She looked up at him when she saw him coming. “Can’t you leave me alone?”

“Dr. Zarrani said you have to come in before noon today or they’ll need to start over.”

Irene shook her head and clapped the heavy book shut. “I’ll call her.”

“To tell her what exactly?”

“That I’m going away for at least a month, maybe more. I’m sorry, William, we both know it wasn’t going to work out with us. I can’t explain. I’m just like this. I’m—”

William looked down at his phone and read off the words he’d translated the day before.

“Tu es toujours sur le point de me quitter.”

Irene frowned as William sat down on the bench next to her. He knew he had badly mispronounced the line. “I went by your apartment to get you a dress the other day. There weren’t any bugs. And I saw the gift you got me…”

“It’s a scarf,” she said softly.

“And I saw the dirty pictures in your birdcage. I saw what that girl wrote to you.”

Irene didn’t seem upset or violated. She just looked tired. “See? It’s not just you, William.”

“I actually wouldn’t have thought that it was.”

She looked up at him. “Oh, no?”

“No,” William said, and then kissed her forehead once before patting the book as if to say goodbye to it. “I didn’t think I mattered that much to you, No Ears.”

He hadn’t really meant it to be cruel, only true. There was nothing about her that belonged to him. Everything he knew about her, he’d stolen.

• • •

Irene watched William walk away, and then for several more minutes she watched train after train departing. There was one heading for San Francisco, but she didn’t want to go there, not really. She didn’t want to go to Boston, St. Louis, Raleigh, or Chicago either. She’d been to all those places before, and there were other Williams in each of them.
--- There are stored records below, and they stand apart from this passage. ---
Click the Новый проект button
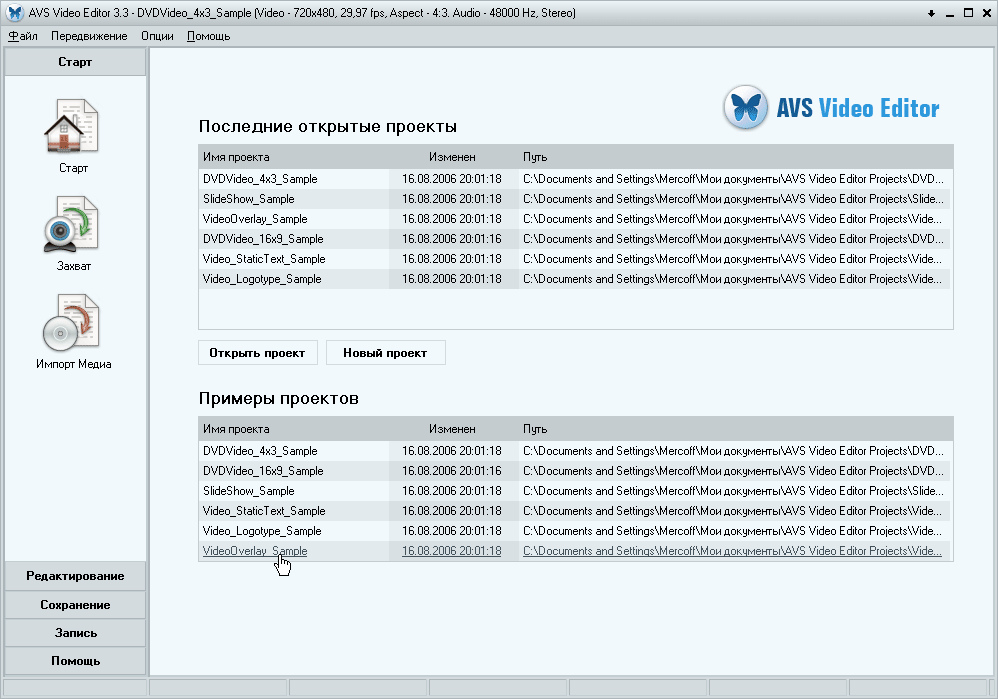Screen dimensions: 998x699 point(385,353)
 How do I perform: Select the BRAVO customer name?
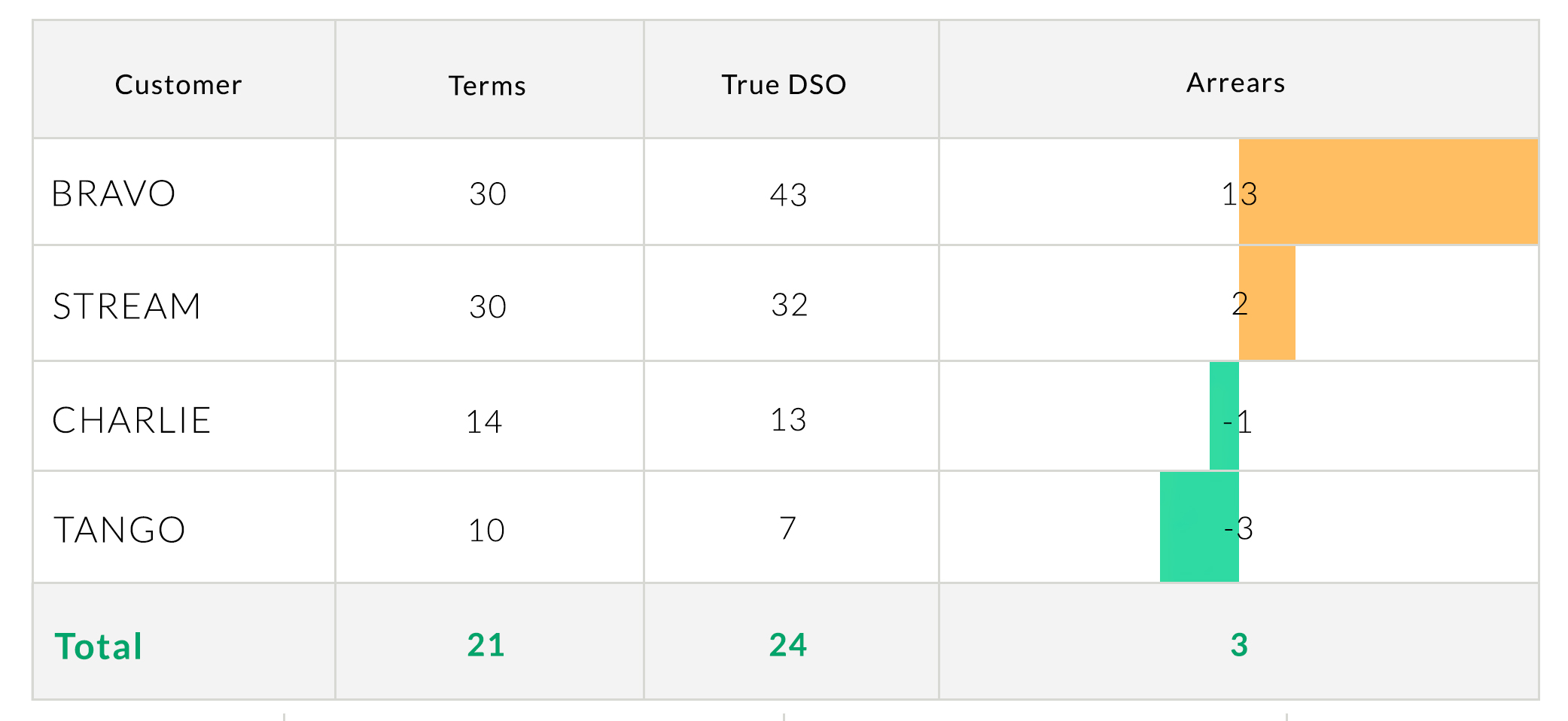coord(114,193)
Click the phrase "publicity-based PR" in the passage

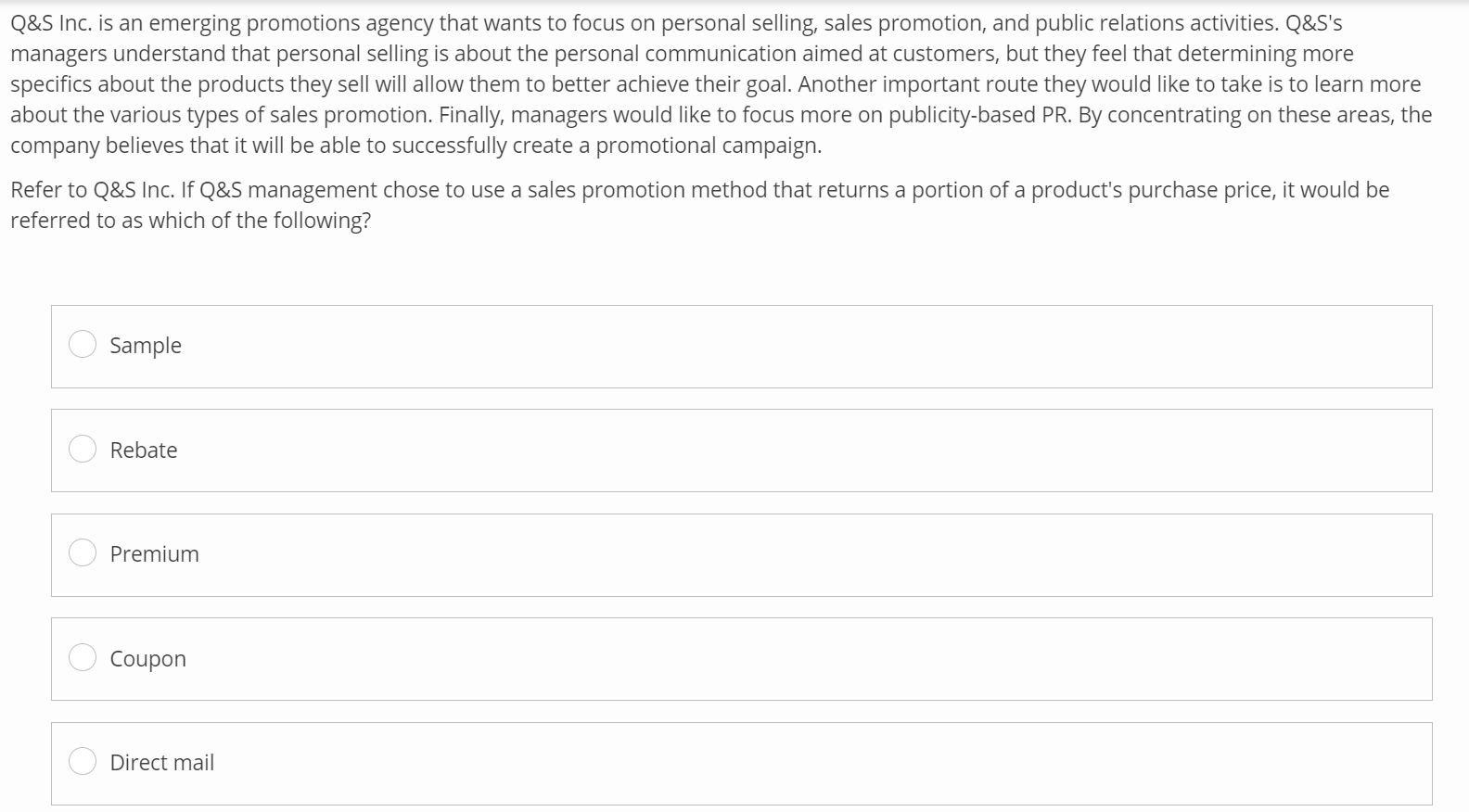pyautogui.click(x=981, y=115)
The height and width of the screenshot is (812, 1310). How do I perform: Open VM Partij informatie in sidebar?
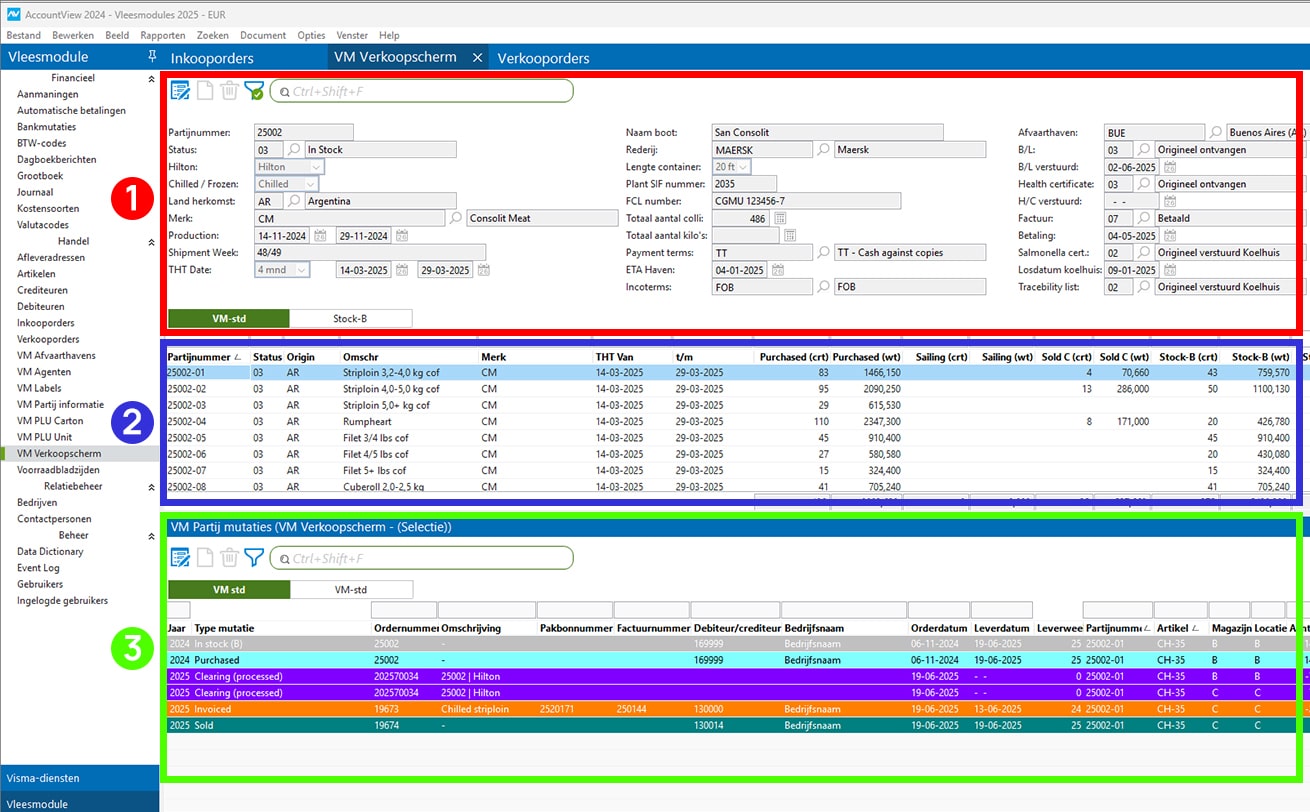pyautogui.click(x=60, y=405)
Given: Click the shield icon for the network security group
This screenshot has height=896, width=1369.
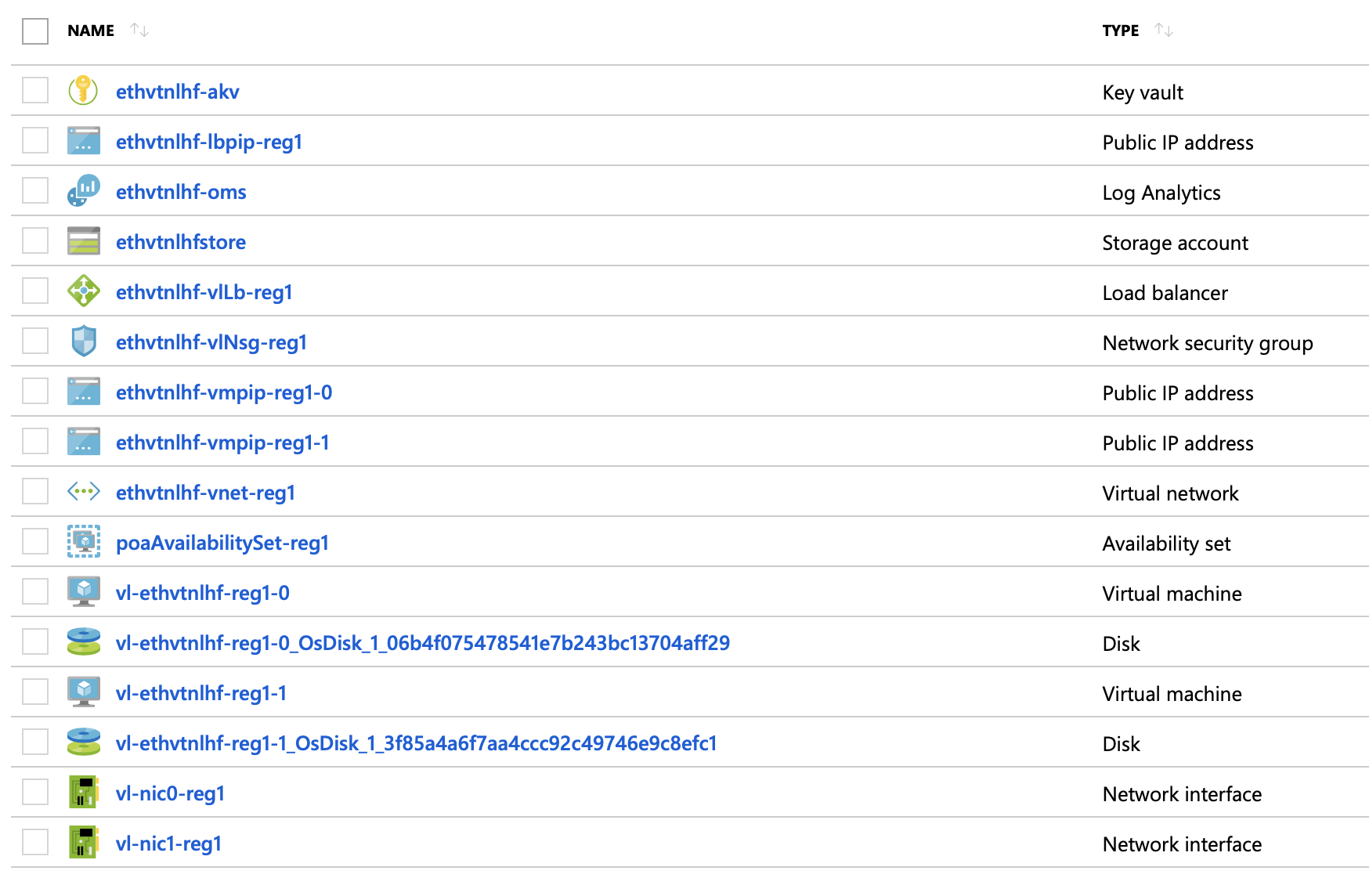Looking at the screenshot, I should pos(83,341).
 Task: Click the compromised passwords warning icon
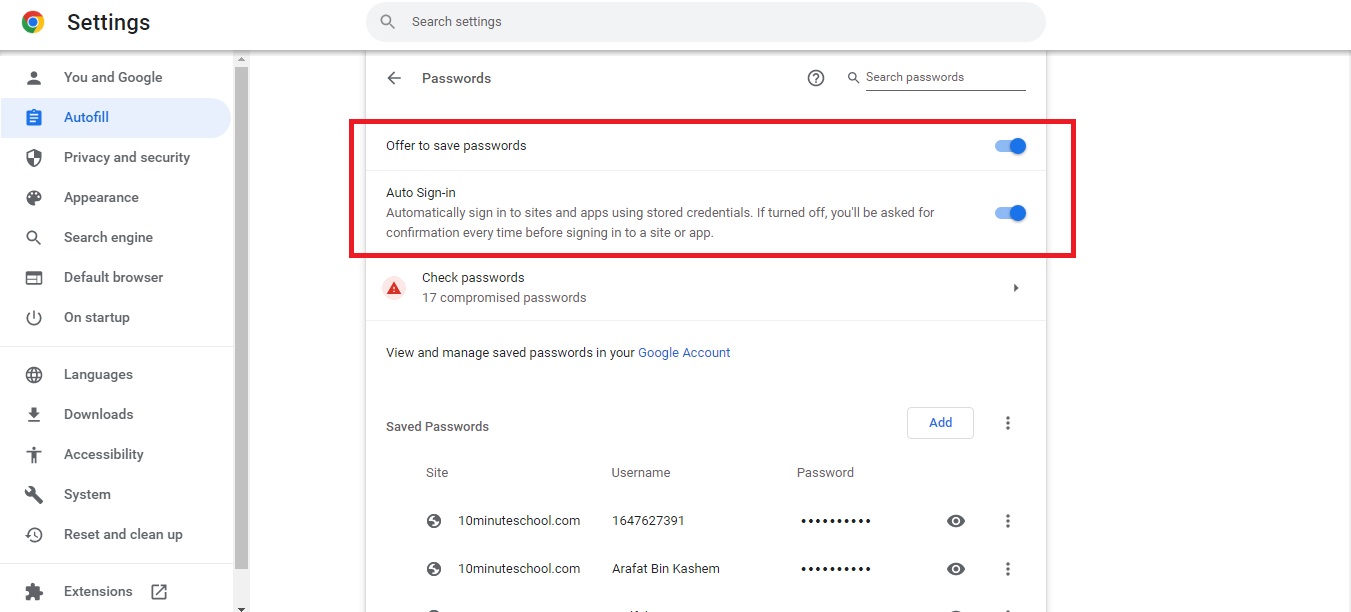point(394,288)
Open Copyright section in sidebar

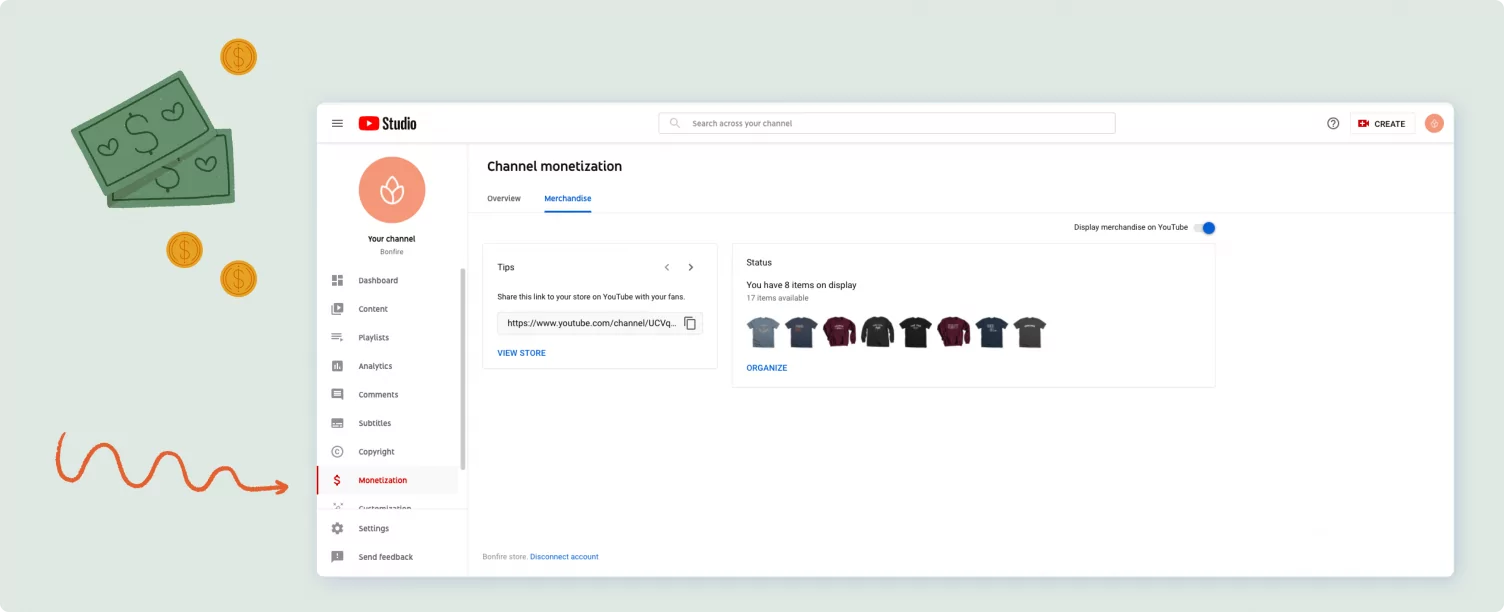[x=376, y=452]
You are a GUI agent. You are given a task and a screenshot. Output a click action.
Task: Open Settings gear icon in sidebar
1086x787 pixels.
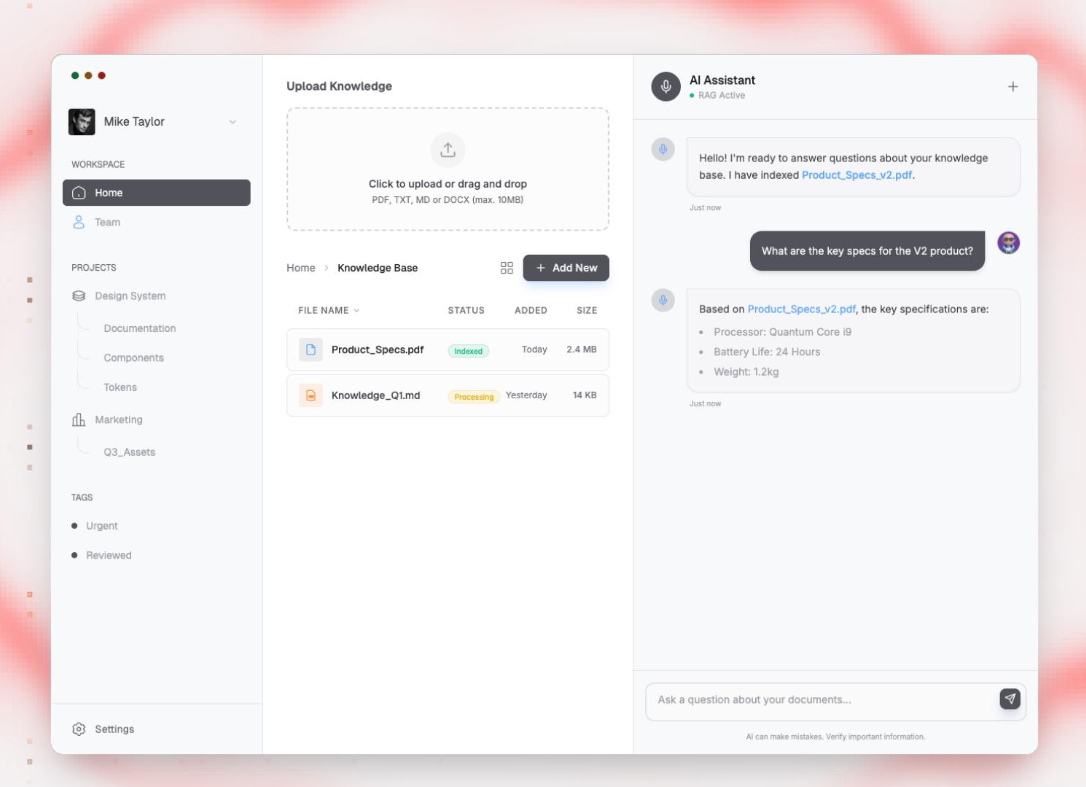pos(79,729)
Irene kept reading about Ajax and Hector and Priam. Warriors lacing their armor on for battle in one refrain, only to lie slain and forgotten in the sands of the next. All for some “beautiful” woman whom none of them really cared about at all. Irene flipped backward and forward. The men all died and died again. Trains arrived; trains departed.

Irene flipped to the page where William had written his note. Was there some God or gods who knew her fate? She stared up at the wide empty space above the clapboard. Bakersfield. Albuquerque. Pittsburgh. Burlington. Two dozen tracks to the end. Twenty-four places to die. Man must have free will, William had written, or else why would the gods themselves bother?

She sat up straight and closed the book. She rested her hand on her hip. There was still a faint fishy taste on the back of her tongue. She stood up and walked past the tracks to the tunnel for the subway. She rode to the hospital. She apologized to Dr. Zarrani and said there had been an accident on the 5 train and she’d been stuck, underground, for an hour. The doctor said she’d make some adjustments, but they hadn’t lost too much time. Before the nurses hooked her up to the IV, Irene changed into the kimono. Its loose arms fell gently over the elbow where the tube went in, and she felt a great freedom as she drew and drew, nothing but fish eyes. Cold, with dead black pupils staring out at her.

When the dose was over, Irene took the subway home, and was so flushed she had to pull her coat open with only the kimono underneath. People stared, but she didn’t care. It was New York, and there were stranger people than her in every neighboring car. The thought comforted her.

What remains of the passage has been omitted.